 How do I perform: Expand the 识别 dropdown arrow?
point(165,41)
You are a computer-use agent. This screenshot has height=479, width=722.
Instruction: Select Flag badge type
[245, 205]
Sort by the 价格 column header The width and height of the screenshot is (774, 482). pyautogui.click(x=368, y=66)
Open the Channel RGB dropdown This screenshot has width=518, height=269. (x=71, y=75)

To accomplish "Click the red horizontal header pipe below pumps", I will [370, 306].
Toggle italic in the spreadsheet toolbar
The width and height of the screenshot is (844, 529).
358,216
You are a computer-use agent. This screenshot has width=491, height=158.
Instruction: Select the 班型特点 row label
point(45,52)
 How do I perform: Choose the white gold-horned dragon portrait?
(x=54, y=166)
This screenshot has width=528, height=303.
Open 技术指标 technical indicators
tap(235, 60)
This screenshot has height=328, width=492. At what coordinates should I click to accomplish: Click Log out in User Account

-.-.-

• **TASK STATEMENT**
Provide the number of lines above in which the word "agent" appears, with no further words.

• **YOUR RESPONSE**
2